→ TEXT SECTION:
· · · · · · ·

Commuting Outliers

One thing that frustrates me about this country are the people employed to tell foreigners “your instincts are off. The things you call ‘rude’ or ‘inconsiderate’ or ‘anti-social’ are laden with your cultural baggage. Those things are actually POLITE in Denmark. Taking offense or feeling upset are inappropriate reactions. Danes are just like that. YOU are the problem. ”

Because it is so untrue as to be dangerous. If it is cultural cohesion you are looking for, making Danes out to be monsters or savages or special needs somehow, reinforces the Us and Them issue enormously.

There are Danes who can behave considerately or selflessly or kindly to strangers. We tend to marry those ones. Or we work with them. Or meet them at badminton club. And we say “I don’t mean you” when discussing culture shock. As if the Danes with manners are the exceptions and not these shit cocks we don’t know.

Observe one of ‘your’ Danes when encountering a rude one. They tell them off, they mutter, they accidentally on purpose shove them. If they don’t confront them at all and the interested foreigner asks about the situation, they say “ugh, they were some asshole from Copenhagen/Jutland. They don’t know how to behave because they are a penis.”

Now the only reason that I bring all this up (after all, I have been here five years and to a large extent I have gone native and don’t give a flying fuck about the Rudes anymore), is that I commute by train into Aarhus at rush hour.

· · · · · · ·

→ DATASET ROWS:

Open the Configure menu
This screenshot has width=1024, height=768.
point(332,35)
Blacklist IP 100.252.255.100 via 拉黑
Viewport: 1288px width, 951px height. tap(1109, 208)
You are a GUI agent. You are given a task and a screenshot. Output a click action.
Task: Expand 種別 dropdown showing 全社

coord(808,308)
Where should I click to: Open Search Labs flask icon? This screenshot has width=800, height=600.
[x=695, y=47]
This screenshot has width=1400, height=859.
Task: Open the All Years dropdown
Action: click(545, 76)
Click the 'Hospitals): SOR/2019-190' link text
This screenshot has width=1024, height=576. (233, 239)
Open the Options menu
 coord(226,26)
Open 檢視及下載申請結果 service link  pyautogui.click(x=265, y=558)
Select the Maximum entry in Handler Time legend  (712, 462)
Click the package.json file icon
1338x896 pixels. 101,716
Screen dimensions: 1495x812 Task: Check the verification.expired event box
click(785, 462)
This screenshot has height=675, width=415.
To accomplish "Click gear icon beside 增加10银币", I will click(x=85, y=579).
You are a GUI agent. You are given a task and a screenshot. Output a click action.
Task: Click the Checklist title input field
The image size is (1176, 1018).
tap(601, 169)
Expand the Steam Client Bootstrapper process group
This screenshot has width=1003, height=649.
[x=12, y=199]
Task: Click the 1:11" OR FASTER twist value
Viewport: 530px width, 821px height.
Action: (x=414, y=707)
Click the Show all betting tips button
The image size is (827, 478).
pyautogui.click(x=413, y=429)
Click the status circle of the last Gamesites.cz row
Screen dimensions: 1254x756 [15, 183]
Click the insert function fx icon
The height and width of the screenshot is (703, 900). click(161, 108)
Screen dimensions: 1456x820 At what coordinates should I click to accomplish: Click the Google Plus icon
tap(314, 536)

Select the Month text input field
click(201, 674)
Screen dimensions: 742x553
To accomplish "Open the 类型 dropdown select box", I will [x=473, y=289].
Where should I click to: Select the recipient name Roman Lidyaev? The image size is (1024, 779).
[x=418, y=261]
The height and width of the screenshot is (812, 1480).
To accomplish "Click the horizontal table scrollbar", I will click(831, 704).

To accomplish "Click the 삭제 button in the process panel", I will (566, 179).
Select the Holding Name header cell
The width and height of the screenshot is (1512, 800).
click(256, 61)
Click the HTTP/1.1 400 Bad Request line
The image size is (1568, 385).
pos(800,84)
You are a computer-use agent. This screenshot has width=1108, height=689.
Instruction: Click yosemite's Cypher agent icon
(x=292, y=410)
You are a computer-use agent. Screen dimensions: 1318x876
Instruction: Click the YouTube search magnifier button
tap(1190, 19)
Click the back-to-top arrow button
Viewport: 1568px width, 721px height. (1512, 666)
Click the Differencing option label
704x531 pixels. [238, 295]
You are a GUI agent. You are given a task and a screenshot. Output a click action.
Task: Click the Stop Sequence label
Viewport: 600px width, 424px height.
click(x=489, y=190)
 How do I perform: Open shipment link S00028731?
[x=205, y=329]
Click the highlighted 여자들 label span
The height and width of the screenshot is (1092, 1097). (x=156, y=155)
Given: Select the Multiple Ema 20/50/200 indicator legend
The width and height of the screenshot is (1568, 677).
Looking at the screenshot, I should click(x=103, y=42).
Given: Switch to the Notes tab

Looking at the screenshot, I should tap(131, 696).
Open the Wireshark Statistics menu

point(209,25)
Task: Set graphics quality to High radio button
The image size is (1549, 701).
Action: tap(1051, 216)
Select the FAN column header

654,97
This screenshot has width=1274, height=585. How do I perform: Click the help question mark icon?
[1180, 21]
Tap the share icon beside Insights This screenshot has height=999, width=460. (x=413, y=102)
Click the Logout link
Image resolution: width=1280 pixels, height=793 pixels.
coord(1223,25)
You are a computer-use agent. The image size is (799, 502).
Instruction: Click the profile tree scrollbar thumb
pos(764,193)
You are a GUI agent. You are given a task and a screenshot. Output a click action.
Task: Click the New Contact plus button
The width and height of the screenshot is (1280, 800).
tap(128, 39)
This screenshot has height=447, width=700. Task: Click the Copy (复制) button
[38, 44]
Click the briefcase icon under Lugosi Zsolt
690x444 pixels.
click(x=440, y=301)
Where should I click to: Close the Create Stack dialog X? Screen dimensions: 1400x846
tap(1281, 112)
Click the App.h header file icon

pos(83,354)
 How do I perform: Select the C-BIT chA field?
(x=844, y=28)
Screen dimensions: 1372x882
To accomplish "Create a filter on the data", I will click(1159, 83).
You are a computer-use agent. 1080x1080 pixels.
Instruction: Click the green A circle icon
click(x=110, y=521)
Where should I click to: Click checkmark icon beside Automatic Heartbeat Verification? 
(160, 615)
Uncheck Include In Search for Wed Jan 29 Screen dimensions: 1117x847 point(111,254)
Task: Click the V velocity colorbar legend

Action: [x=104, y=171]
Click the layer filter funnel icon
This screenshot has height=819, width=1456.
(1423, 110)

· · · · · · ·

→ GIVEN INSTRUCTION 1:
From the piece on Danish manners, reproduce the passage starting with "Because it is" and going on through "we don’t know.".
→ GIVEN INSTRUCTION 2:
Go on with the piece on Danish manners and commuting, picking up right after its final sentence.

→ ANSWER 1:
Because it is so untrue as to be dangerous. If it is cultural cohesion you are looking for, making Danes out to be monsters or savages or special needs somehow, reinforces the Us and Them issue enormously.

There are Danes who can behave considerately or selflessly or kindly to strangers. We tend to marry those ones. Or we work with them. Or meet them at badminton club. And we say “I don’t mean you” when discussing culture shock. As if the Danes with manners are the exceptions and not these shit cocks we don’t know.

→ ANSWER 2:
On my train, there are some familiar faces. I smile at these people. They smile back. They initiate the smiles about half the time. We let each other out when de-training. Those waiting at Aarhus stand back and let us off and give us ample room to do so. This extends to non regulars too.

But later in the day, day trippers and other casual rail users: it is totally different. They cannot conceive of needs other than their own. They cannot predict the movements of others (so they walk on collision course). They exhibit extreme selfishness.

Now, don’t come and tell me being inconsiderate is cultural and not liking it is imperialistic. There is nothing culturally distinct about those commuters on my train. They just know better and so they do better. They understand how their behaviour impacts on the community and alter it to fit.

The Noble Savage explanation is poor. Though the resulting advice “suck it up, it’s not going to change for you” is probably sound.

Next time a Dane is a public nuisance, just laugh at them. Openly or inwardly. As you would a peasant fresh off the haycart back home. They don’t know any better, they probably don’t mean any harm and your nonverbal social pressure is the only language they understand.

5 thoughts on “Commuting Outliers

  1. Such a timely post! I took the train from Copenhagen to Jutland this past weekend and was appalled when a women ran over my foot with her luggage, scratching my new, expensive boot, without even blinking or offering an apology. My feet were not in the aisle, she just couldn’t be bothered to wait her turn getting to her seat and felt entitled to push by. Sometimes I wonder how much longer I’ll be able to survive among neanderthals.

    I wish her a lifetime of blisters from her cheap Bilka shoes.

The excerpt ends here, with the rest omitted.